The most-used feature is probably @samp{svnadmin setlog}. A
commit's log message is an unversioned property directly attached to
the revision object; there's only one log message per revision.
Sometimes a user screws up the message, and it needs to be replaced:
@example
$ echo "Here is the new, correct log message" > newlog.txt
$ svnadmin setlog myrepos 388 newlog.txt
@end example
There's a nice CGI script in @file{tools/cgi/} that allows people
(with commit-access passwords) to tweak existing log messages via web
browser.
Another common use of @command{svnadmin} is to inspect and clean up
old, dead transactions. Commits and updates both create transaction
trees, but occasionally a bug or crash can leave them lying around.
By inspecting the datestamp on a transaction, an administrator can
make a judgment call and remove it:
@example
$ svnadmin lstxns myrepos
319
321
$ svnadmin lstxns --long myrepos
Transaction 319
Created: 2002-07-14T12:57:22.748388Z
@dots{}
$ svnadmin rmtxns myrepos 319 321
@end example
@c ### Hey guys, are going to continue to support @samp{svnadmin undeltify}??
Another useful subcommand: @samp{svnadmin undeltify}. Remember
that the latest version of each file is stored as fulltext in the
repository, but that earlier revisions of files are stored as ``deltas''
against each next-most-recent revisions. When a user attempts to
access an earlier revision, the repository must apply a sequence of
backwards-deltas to the newest fulltexts in order to derive the older
data.
If a particular revision tree is extremely popular, the administrator
can speed up the access time to this tree by ``undeltifying'' any path
within the revision -- that is, by converting every file to fulltext:
@example
$ svnadmin undeltify myrepos 230 /project/tags/release-1.3
Undeltifying `/project/tags/release-1.3' in revision 230...done.
@end example
@c ------------------------------------------------------------------
@node Networking a repository
@section Networking a repository
Okay, so now you have a repository, and you want to make it available
over a network.
Subversion's primary network server is Apache httpd speaking
WebDAV/deltaV protocol, which is a set of extension methods to http.
(For more information on DAV, see @uref{http://www.webdav.org/}.)

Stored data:
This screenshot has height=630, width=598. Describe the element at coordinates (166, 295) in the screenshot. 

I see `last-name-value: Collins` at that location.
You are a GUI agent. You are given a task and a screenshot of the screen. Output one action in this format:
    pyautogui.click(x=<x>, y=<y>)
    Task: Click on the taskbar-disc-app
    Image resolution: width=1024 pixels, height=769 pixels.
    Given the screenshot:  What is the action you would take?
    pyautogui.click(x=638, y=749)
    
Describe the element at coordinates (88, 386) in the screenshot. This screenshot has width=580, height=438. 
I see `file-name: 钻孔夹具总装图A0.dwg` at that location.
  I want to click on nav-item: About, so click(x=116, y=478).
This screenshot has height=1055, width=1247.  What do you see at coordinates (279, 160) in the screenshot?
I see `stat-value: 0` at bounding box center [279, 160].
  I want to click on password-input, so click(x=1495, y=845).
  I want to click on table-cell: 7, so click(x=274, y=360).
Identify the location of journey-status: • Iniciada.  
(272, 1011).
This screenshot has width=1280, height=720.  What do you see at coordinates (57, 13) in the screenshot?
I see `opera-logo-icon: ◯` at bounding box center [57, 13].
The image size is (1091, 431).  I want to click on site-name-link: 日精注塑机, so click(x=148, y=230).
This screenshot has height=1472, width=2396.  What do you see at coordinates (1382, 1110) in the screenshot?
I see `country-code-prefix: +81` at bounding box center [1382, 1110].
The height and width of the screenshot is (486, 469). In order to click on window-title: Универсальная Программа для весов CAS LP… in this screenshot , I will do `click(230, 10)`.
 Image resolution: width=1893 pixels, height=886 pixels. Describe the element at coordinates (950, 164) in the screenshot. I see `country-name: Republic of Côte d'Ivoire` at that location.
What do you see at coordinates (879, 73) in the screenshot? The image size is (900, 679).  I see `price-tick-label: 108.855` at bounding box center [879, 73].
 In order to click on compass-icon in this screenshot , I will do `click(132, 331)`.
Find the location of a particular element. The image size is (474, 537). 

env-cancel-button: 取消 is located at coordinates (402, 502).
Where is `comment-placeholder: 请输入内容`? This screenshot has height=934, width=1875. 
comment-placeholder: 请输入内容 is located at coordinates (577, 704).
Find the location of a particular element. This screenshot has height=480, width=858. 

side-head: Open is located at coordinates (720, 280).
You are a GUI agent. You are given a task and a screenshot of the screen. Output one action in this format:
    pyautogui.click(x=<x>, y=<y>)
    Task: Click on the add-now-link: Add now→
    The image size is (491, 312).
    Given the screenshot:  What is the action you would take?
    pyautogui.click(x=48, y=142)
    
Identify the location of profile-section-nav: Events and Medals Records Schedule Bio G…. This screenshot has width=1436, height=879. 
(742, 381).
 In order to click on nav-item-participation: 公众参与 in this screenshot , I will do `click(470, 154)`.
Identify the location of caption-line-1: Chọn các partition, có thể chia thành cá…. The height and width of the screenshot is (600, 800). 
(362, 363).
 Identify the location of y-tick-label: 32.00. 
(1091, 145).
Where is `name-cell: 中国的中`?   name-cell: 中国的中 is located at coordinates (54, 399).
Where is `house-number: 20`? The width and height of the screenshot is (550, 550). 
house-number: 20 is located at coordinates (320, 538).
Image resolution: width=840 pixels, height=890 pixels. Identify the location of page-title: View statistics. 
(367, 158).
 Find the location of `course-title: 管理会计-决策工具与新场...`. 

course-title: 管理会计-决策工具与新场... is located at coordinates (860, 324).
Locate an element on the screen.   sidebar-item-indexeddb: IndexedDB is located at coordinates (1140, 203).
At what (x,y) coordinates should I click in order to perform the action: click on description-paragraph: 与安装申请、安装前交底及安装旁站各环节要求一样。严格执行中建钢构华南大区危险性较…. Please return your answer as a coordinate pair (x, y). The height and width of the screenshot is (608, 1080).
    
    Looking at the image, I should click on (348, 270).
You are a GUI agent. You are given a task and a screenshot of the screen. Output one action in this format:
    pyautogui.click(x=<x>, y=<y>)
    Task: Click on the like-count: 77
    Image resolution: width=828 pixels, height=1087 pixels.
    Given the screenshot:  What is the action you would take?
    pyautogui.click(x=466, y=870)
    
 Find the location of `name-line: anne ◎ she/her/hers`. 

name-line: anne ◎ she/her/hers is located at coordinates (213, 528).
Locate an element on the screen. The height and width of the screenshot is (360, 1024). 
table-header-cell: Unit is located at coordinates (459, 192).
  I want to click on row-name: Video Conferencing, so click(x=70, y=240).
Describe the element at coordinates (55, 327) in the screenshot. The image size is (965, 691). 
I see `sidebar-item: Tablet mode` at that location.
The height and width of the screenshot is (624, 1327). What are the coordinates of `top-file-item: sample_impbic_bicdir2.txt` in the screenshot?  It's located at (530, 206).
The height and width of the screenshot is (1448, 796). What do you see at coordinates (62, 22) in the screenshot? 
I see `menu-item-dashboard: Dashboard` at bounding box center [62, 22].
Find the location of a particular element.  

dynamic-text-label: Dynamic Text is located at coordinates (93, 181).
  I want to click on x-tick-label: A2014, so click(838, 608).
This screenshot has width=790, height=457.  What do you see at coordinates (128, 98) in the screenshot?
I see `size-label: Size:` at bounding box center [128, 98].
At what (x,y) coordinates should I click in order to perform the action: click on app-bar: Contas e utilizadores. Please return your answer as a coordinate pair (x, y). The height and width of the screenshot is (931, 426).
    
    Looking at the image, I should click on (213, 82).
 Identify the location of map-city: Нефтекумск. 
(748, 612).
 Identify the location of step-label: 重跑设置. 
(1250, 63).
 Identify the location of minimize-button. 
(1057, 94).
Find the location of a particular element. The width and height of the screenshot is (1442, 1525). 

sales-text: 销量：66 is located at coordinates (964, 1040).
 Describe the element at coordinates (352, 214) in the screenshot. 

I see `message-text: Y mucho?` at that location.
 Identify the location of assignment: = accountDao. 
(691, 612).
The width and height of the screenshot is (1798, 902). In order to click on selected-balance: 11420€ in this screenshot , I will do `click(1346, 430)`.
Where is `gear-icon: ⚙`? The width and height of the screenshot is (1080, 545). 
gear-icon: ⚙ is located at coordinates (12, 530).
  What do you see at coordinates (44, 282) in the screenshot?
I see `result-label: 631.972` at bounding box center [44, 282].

Tasks and exercises:
#1 Pick out each line of the records that contains the string "number", matching case exactly.
#2 Extend the Subversion repository administration text above, starting after its final sentence.

Expected results:
#1
Where is `house-number: 20`? The width and height of the screenshot is (550, 550). 
house-number: 20 is located at coordinates (320, 538).

#2
To network your repository, you'll need to
@itemize @bullet
@item
get Apache httpd 2.0 up and running with the mod_dav module
@item
install the mod_dav_svn plugin to mod_dav, which uses
Subversion's libraries to access the repository
@item
configure your @file{httpd.conf} file to export the repository
@end itemize
You can accomplish the first two items by either building httpd and
Subversion from source code, or by installing a binary packages on
your system. The second appendix of this document contains more
detailed instructions on doing this. (@xref{Compiling and
installing}.) Instructions are also available in the @file{INSTALL}
file in Subversion's source tree.
In this section, we focus on configuring your @file{httpd.conf}.
Somewhere near the bottom of your configuration file, define a new
@samp{Location} block:
@example
<Location /repos/myrepo>
DAV svn
SVNPath /absolute/path/to/myrepo
</Location>
@end example
This now makes your @file{myrepo} repository available at the URL
@url{http://hostname/repos/myrepo}.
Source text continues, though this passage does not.